But in recent years, the craft has gradually lost attraction to the youth, which has raised concerns for the city's sachet makers.

"Traditional Qingyang sachets are deemed old-fashioned by many young people now because they lack variety in patterns and colors," said Liu Lanfang, 53, an inheritor of the craft and manager of a sachet making company in the city.

"The old craft needs to keep up with the times to stay alive," said Liu, who has been designing sachets for over four decades.

Since 2013, Liu and her company's design team have been working to revive traditional Qingyang sachets with new designs while keeping the craft's original flavor.

The design in which Liu takes the most pride is a donkey-shaped sachet, with a cartoonish look and available in various colors.

"Donkeys are common household animals in Gansu and used as a typical pattern in Qingyang sachets," she said. "But the traditional design is more like a realistic representation of the animal, black and dull."

To make the design more vivid, Liu gave the donkey a fluffy tail, pointed ears, big round eyes, a cute smile as well as all kinds of colors.

The newly-designed sachet has also been produced in different sizes to expand its use. People can use the small sachets as cell phone chains and the big ones as car decorations, in addition to wearing them as talismans to pray for happiness and ward off misfortune.

"The new design quickly caught on with the consumers and has won awards in many tourism product competitions in China," she said. "Some donkey farming bases even asked to use it as their mascots."

So far, Liu's company has designed over 500 types of sachets, based on traditional Qingyang sachet patterns.

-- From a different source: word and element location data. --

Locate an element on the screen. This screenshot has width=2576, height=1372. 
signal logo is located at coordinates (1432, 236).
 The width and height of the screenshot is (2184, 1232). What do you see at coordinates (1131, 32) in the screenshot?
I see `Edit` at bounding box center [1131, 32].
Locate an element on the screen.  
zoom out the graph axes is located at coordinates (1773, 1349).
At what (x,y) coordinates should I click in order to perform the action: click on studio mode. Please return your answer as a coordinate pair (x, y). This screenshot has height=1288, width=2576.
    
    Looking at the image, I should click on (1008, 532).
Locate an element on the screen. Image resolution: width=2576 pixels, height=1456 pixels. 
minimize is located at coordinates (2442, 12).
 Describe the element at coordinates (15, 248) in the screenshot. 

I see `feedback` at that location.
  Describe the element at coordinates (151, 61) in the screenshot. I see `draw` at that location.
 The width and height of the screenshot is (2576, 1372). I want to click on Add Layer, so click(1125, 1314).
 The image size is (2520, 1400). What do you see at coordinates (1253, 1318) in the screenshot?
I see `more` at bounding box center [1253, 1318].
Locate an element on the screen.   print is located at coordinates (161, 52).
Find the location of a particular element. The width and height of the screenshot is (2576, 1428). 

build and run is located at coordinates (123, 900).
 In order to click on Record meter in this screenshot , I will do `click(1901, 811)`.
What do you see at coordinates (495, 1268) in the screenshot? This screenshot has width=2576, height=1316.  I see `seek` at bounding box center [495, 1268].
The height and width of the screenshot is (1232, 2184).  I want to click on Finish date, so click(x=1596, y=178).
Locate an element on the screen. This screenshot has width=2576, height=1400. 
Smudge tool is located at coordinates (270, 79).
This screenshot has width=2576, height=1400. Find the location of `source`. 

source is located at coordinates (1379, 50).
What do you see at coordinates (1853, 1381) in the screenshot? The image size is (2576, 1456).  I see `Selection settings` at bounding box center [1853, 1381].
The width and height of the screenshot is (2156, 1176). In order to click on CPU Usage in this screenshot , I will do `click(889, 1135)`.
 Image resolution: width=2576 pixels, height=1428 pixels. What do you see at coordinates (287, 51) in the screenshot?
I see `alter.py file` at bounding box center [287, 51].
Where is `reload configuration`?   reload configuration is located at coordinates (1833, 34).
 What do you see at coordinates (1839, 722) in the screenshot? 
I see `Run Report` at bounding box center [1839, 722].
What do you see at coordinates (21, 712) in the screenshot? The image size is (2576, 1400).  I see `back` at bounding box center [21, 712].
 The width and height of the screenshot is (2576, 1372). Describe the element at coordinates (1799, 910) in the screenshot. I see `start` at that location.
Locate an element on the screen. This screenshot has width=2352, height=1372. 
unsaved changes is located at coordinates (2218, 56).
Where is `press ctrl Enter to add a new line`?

It sold over 300,000 sachets last year, many of which were exported to countries including the United States, Germany, Italy and Belarus.

The growing demand in foreign markets has also motivated Liu to design sachets tailored for overseas consumers.

Inspired by Halloween pumpkins, she embroidered pumpkin-shaped sachets with the masks of the Shaanxi opera, a style of Chinese folk opera popular in northwest China.

"I sent the pumpkin-shaped sachets to my friends in the United States, and they were very interested in them," she said. "The sachets represent the blending of Chinese and Western cultures."

Besides making the designs more appealing, Liu's company has also used new materials to create more diverse sachets, such as using lavender as the filling and replacing silk with cotton and linen to make the pouch.

"Only when we keep innovating can we pass down the craft to future generations," she said.